Blog: Artificial Intelligence Can Now Copy Your Voice
Voice spying, cloning and voice reading on our mental health is just the beginning
Voice technologies aren’t just becoming the new customer touch point, it’s becoming a new way to gather data from global citizens. Baidu’s AI can clone your voice in seconds.
Microsoft has a vision for conversational AI in the future of the operating system. So does Huawei and many others. Smart speakers are probably spying on us gathering insights not just to improve their product.
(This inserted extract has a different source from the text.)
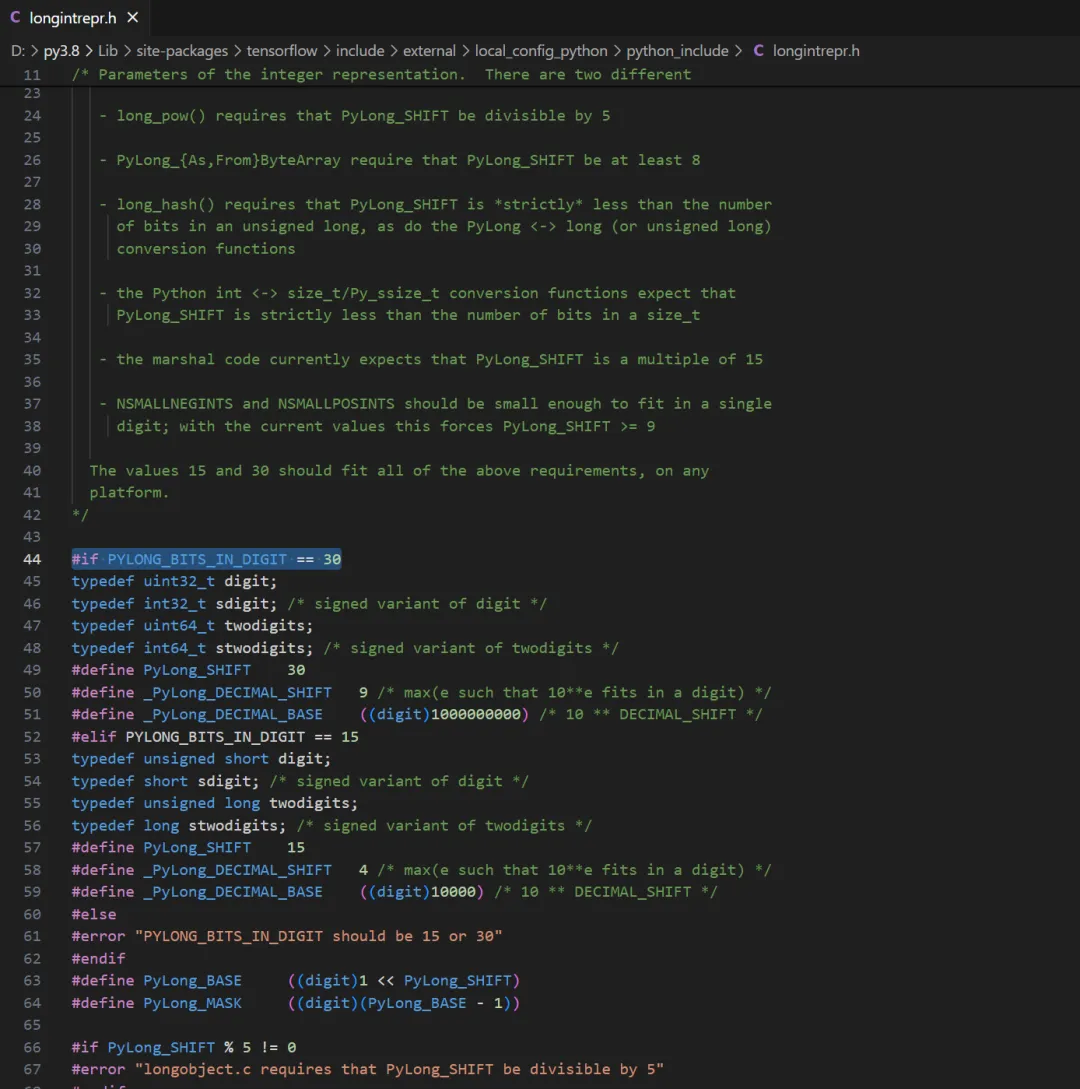Expand local_config_python in the breadcrumb
1080x1089 pixels.
[541, 51]
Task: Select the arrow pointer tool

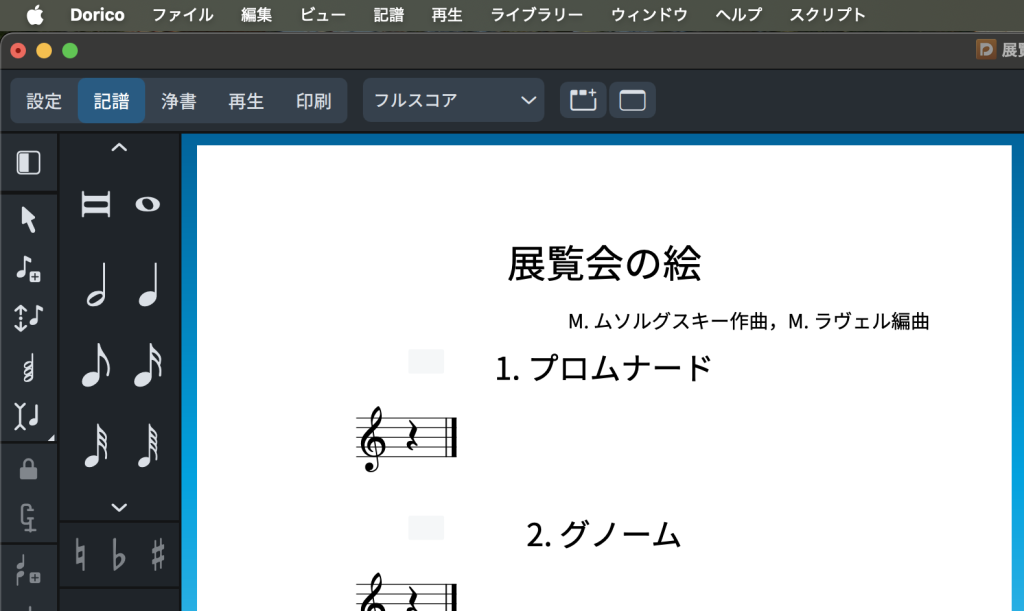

Honestly, they can even tell if your have PTSD just by your voice. Just as AI with facial recognition can read your emotions on your face. Meanwhile AI is giving us the ability o create fake humans, personas with apparently human features that don’t really exist. Getting catfishes on the internet by a fake human is now a real possibility in the not too distant future.
- It takes just 3.7 seconds of audio to clone a voice.
- Today’s intelligent assistants are full of skills and they will get much smarter in the 2020s.
AI isn’t just monetizing the internet for Ad-giants like Google, Facebook and Amazon, Artificial Intelligence is about to create a fake world of even more complexity.
Smart speakers are going to explode in popularity in China in 2019, with Alibaba, Baidu and Xiaomi leading the way among others. Alibaba isn’t just like Amazon, it’s bigger. As it matures in the cloud and as Huawei’s profits increase, these two companies will eventually pose a real threat to AI dominance of Google and Microsoft.
AI is creating a new world and we don’t really know the dangers of it, we’re just going ahead like children into a world where AI regulation will become nearly impossible.
Now, with advances in artificial intelligence, the world is becoming more artificial, and you can’t be sure what you see or hear is real or a fabrication of artificial intelligence and machine learning. From incredible Ads of the future to “entities” we meet online, AI will transform our world to not just being more immersive, but more confusing, complex and manipulative.
The line between convenience and hacking humans (the opposite of enhancing us) is very real. It’s so profitable to use AI to gain an edge over other firms and reach people, the commercial weaponization of AI and our most intimate data is really inevitable.
Baidu’s research team used voice cloning techniques to develop the AI system which they expect will have noteworthy applications in personalizing human-machine interface.
Baidu’s research arm announced yesterday that its 2017 text-to-speech (TTS) system Deep Voice has learned how to imitate a person’s voice using a mere three seconds of voice sample data. (Synced is a great publication for AI).
Huawei has been working on emotionally intelligent AI for years. Alexa, Apple and Samsung are in the race for smarter interacts with their personal assistant AI via earpods with 2019 being a pivotal year for the product from all three providers.
Like all artificial intelligence algorithms, the more data voice cloning tools such as Deep Voice receive to train with the more realistic the results. Meanwhile companies like Spotify are integrating podcasts into how they recommend content that will be able to gather data on some of our core interests.
The smart home invasion of Alexa and Google Home devices is nothing short of a treasure chest of our most intimate data. Information on demand and insights on users that were previously impossible. All thanks to the AI-voice interface which is more immediate and will become ubiquitous in human societies, smart cities and the IoT in the next twenty years.
The technique known as voice cloning, could be used to personalize virtual assistants such as Apple’s Siri, Google Assistant, Amazon Alexa; and Baidu’s Mandarin virtual assistant platform DuerOS, which supports more than 50 million devices in China with human-machine conversational interfaces.
The frontiers of human interaction with AIs are broad and deep with incredible implications for customer relationships. The world we are building of AIs will be incredible and potentially very transparent with regards to our data.
Google unveiled Tacotron 2, a text-to-speech system that leverages the company’s deep neural network and speech generation methodWaveNet. WaveNet analyzes a visual representation of audio called a spectrogram to generate audio. It is used to generate the voice for Google Assistant.
It’s becoming impossible to tell the difference between an AI and a human and that’s incredibly problematic in a world where cybersecurity threats are only increasing. The internet of things aspect of connectivity in the 4th industrial revolution comes at a cost for privacy, censorship, data harvesting, fraud, identity theft and consumer manipulation of ever more personalized digital advertisements.